In my class, emphasis were teaching reading, writing, speaking, listening and online activities related vocabulary learning and construction of sentences. Then, based upon their ages, they joined mainstream students in their assigned classes. The dilemma facing the teacher was he/she was not allowed to modify  plan of work for the sake of ESL students whose English language was limited even though they were supposed to learn basic subjects. It was imperative that teachers learn cultures of ESL students who were in their classes. One day, while I was teaching my class, a teacher came to me with a substitute to take care of my class while I went with her. She told me there is a student who didn’t respond when she called him. When I asked the student why he failed to go to the teacher, he said to me “Teacher, she called me with one finger as if I was a dog.” Well, the teacher realized it was cultural clash. What was right for Americans turned insult to the Somalis because of cultural difference.

What I would like to include in my writing my personal observations during the period I served as a substitute for a period of two years, 2011 to 2012 following my retirement. As I was supposed to fill vacancy in every DeKalb County schools, I came to know  the amount of teaching resources provided to schools where Latino ESL students predominate exceeded more than the teaching resources available in schools in Decatur, Stone Mountain, Clarkston and Tucker where ESL students from Africa and Asia study. There are no interpreters in these schools to help students with limited English Language. Nor are dictionaries in their native languages changing in to English. It is high time that the Department of ESL be scrutinized for the disparity and favoritism conducted by management of the Department.

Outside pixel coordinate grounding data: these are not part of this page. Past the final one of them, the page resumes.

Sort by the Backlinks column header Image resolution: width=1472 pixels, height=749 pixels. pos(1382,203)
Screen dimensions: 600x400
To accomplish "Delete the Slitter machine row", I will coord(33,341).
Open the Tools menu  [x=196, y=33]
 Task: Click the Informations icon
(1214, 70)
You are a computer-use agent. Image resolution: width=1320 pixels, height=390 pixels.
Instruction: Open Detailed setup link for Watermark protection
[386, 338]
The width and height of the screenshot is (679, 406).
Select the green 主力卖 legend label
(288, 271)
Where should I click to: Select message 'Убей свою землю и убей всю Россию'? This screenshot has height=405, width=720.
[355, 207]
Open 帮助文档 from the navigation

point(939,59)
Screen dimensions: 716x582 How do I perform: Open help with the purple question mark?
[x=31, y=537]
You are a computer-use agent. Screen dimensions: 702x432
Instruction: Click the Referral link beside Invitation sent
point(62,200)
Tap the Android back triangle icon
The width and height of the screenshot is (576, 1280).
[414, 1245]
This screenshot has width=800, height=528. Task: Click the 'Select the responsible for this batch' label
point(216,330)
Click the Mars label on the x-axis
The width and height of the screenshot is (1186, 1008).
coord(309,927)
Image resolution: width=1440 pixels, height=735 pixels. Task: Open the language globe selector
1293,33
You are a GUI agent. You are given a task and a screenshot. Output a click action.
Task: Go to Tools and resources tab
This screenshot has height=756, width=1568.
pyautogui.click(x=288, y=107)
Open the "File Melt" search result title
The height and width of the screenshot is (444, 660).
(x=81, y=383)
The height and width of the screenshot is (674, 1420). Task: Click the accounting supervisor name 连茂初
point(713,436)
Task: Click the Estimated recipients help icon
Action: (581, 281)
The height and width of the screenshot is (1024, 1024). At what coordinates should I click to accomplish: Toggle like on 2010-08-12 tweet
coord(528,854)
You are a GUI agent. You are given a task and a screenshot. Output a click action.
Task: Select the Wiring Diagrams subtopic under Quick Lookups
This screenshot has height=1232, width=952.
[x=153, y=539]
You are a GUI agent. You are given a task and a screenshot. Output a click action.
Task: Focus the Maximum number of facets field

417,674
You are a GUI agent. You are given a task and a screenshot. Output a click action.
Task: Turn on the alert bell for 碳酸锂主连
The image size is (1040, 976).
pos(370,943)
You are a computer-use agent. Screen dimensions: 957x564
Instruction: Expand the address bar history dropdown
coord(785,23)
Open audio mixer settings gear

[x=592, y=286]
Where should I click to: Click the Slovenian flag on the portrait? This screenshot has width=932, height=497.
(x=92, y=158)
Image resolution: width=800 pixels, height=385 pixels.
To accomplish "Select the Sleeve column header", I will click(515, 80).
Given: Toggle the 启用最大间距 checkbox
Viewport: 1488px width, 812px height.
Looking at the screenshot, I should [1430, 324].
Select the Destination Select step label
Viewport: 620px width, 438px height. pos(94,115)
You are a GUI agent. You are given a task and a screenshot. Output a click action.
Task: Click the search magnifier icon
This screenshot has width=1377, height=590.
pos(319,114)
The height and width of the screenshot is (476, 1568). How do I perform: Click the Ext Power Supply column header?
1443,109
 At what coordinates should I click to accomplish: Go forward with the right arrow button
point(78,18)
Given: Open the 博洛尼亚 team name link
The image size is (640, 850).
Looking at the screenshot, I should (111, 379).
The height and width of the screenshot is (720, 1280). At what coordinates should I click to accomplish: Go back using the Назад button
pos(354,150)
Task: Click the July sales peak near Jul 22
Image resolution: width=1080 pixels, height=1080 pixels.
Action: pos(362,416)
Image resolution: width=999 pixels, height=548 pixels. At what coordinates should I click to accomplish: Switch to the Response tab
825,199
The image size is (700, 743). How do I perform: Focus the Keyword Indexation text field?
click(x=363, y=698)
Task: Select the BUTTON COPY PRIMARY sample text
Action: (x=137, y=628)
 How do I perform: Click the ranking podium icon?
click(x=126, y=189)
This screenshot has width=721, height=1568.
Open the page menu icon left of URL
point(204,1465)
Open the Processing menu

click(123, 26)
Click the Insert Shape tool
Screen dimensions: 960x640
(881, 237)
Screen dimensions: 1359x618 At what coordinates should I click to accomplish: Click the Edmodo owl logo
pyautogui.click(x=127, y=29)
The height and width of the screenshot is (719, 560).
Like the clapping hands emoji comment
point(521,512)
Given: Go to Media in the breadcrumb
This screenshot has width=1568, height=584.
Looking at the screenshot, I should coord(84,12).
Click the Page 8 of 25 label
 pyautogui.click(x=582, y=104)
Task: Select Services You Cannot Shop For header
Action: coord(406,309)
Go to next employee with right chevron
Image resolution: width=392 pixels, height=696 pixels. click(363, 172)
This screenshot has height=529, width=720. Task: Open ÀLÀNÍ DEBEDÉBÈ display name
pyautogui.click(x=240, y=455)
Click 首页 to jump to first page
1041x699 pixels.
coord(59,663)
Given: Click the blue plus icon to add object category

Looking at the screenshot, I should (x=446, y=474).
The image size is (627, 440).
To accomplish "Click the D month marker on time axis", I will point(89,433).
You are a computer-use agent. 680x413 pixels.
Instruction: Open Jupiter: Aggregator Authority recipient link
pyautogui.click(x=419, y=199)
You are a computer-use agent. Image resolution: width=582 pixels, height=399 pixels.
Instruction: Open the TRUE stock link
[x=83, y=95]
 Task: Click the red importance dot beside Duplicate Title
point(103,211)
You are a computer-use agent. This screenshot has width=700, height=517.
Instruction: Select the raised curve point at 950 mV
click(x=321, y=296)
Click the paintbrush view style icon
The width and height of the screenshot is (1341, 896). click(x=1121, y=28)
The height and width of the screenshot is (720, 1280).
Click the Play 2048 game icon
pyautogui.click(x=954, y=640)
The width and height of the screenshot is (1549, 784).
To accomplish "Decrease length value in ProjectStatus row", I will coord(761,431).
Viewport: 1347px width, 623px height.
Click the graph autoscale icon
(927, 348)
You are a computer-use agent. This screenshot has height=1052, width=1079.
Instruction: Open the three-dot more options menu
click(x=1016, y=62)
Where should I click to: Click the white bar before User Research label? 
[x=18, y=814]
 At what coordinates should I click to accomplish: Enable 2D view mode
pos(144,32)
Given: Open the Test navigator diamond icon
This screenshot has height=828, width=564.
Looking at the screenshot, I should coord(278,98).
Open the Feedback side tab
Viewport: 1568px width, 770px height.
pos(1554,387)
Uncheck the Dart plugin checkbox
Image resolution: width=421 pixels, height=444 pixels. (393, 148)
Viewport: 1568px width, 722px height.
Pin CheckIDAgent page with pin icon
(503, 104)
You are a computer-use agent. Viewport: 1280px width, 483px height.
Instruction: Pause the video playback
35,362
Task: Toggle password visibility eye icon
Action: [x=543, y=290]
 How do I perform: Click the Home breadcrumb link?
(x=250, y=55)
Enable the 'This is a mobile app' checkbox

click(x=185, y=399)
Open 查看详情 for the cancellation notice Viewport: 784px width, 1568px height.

I end with my discourse with a tale from Arabian Laylah Wa Laylah (One thousand and One). There was a town where rich man lived. One day he met a teacher walking in a street. He said to the teacher “Do you know me?) The teacher said “No.” The rich man told the teacher that he was the richest man and everybody in the city knew him. The teacher said to him let us go to the tea shop. As soon as they entered the tea shop everyone got up and saluted the teacher. The rich man left the place with disgrace. There are times I meet my former students either in the parks or grocery stores. Each one of them when I meet hugs me and introduced me to his Mom. This kind of gesture gives me self-satisfaction. What motivate the teachers is not monetary reword, but higher academic performances shown by the students. It is imperative that the management of the schools should always keep up the moral and self-satisfaction of the teachers.